Re: [PATCH] mpt2sas: mpt3sas: Fix memory corruption during initialization

[James Bottomley]

On Fri, 2015-04-10 at 00:14 -0700, Calvin Owens wrote:
> While _scsih_probe_sas() is initializing devices, the hardware can trigger a
> MPI2_EVENT_SAS_TOPO_RC_TARG_NOT_RESPONDING interrupt.
> 
> The handler for TARG_NOT_RESPONDING calls _scsih_device_remove_by_handle(),
> which deletes the device in question from either ioc->sas_device_list or
> ioc->sas_device_init_list.

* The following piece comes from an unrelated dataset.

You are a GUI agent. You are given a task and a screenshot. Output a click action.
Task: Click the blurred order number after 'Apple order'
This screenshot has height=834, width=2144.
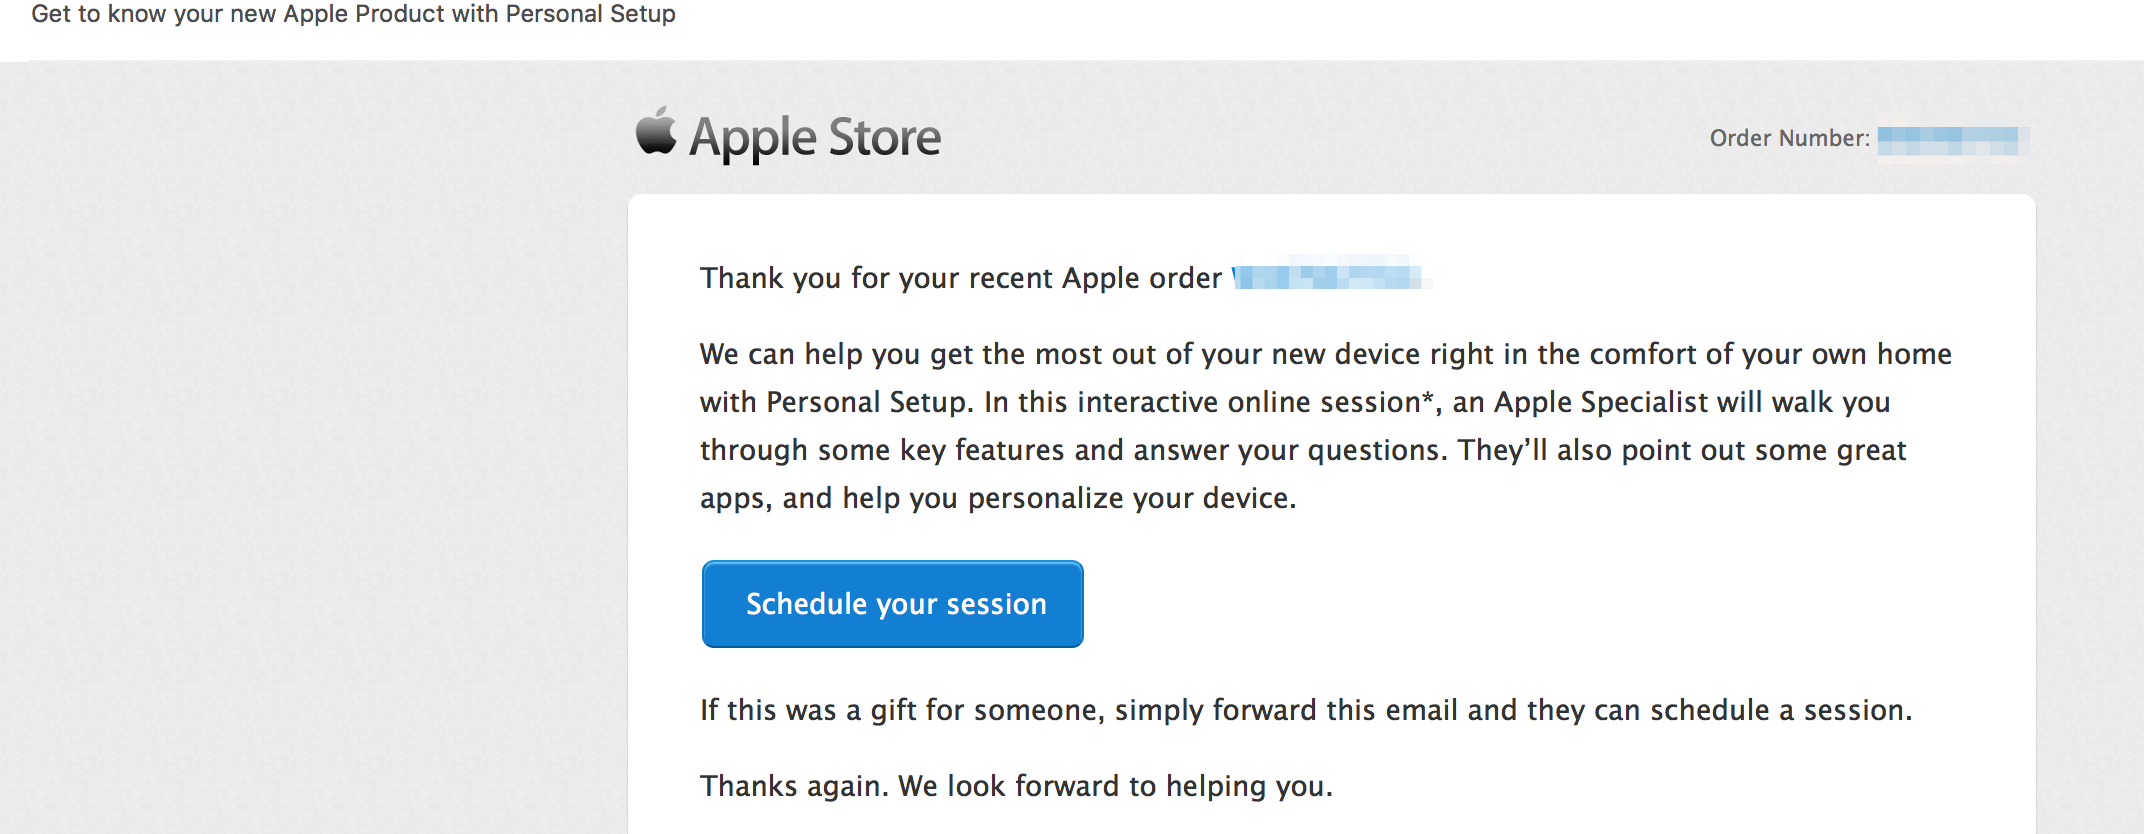pyautogui.click(x=1332, y=273)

Since _scsih_probe_sas() uses no exclusion when
> iterating over ioc->sas_device_init_list, this results in a use-after-free
> in _scsih_probe_sas(), and also corrupts the list:
> 
>   mpt2sas1: removing handle(0x0020), sas_addr(0x5f80f418573360e0)
>   mpt2sas1: log_info(0x31111000): originator(PL), code(0x11), sub_code(0x1000)
>   ------------[ cut here ]------------
>   WARNING: at lib/list_debug.c:56 __list_del_entry+0xc3/0xd0()
>   list_del corruption, ffff88240012fa00->prev is LIST_POISON2 (dead000000200200)
>   <snip>
>   Workqueue: events work_for_cpu_fn
>    ffffffff810c4f17 ffff881214825b38 0000000000000009 ffff881214825ae8
>    ffffffff8169b61e ffff881214825b28 ffffffff8104a990 0000000000000002
>    ffff88240012f900 ffff88240012fa00 ffff881217595af8 0000000000000282
>   Call Trace:
>    [<ffffffff810c4f17>] ? print_modules+0xd7/0x120
>    [<ffffffff8169b61e>] dump_stack+0x19/0x1b
>    [<ffffffff8104a990>] warn_slowpath_common+0x70/0xa0
>    [<ffffffff8104aa76>] warn_slowpath_fmt+0x46/0x50
>    [<ffffffff816a2234>] ? _raw_spin_lock_irqsave+0x84/0xa0
>    [<ffffffffa0010e8e>] ? _scsih_probe_sas+0x8e/0x110 [mpt2sas]
>    [<ffffffff8132a5a3>] __list_del_entry+0xc3/0xd0
>    [<ffffffffa0010e99>] _scsih_probe_sas+0x99/0x110 [mpt2sas]
>    [<ffffffffa0011d5f>] _scsih_scan_finished+0x19f/0x2c0 [mpt2sas]
>    [<ffffffff81429d67>] do_scsi_scan_host+0x77/0xa0
>    [<ffffffff81429f20>] scsi_scan_host+0x190/0x1c0
>    [<ffffffffa0011402>] _scsih_probe+0x452/0x640 [mpt2sas]
>    [<ffffffff813444eb>] local_pci_probe+0x4b/0x80
>    [<ffffffff8106b848>] work_for_cpu_fn+0x18/0x30
>    [<ffffffff81070012>] process_one_work+0x212/0x6e0
>    [<ffffffff8106ffa6>] ? process_one_work+0x1a6/0x6e0
>    [<ffffffff8108ed1f>] ? local_clock+0x4f/0x60
>    [<ffffffff8107050c>] process_scheduled_works+0x2c/0x40
>    [<ffffffff81070ae2>] worker_thread+0x262/0x370
>    [<ffffffff81070880>] ? rescuer_thread+0x360/0x360
>    [<ffffffff81078f3b>] kthread+0xdb/0xe0
>    [<ffffffff810b5e8d>] ? trace_hardirqs_on+0xd/0x10
>    [<ffffffff81078e60>] ? kthread_create_on_node+0x140/0x140
>    [<ffffffff816ac01c>] ret_from_fork+0x7c/0xb0
>    [<ffffffff81078e60>] ? kthread_create_on_node+0x140/0x140
>   ---[ end trace 41352a0bd2d0d61b ]---
> 
> This either results in an immediate panic, or corrupts random memory and
> causes nasty problems later in the box's uptime.
> 
> This patch splices the discovered devices out of the global list while
> holding the lock, since _scsih_probe_sas() always removes them from that
> global list anyway (either deleting them if initialization fails, or
> moving them onto ioc->sas_device_list if it succeeds). The interrupt that
> caused this bug will no longer cause the device to be removed during
> initialization, since it won't exist on the global lists, but
> _scsih_probe_sas() will remove it anyway when it fails to initialize.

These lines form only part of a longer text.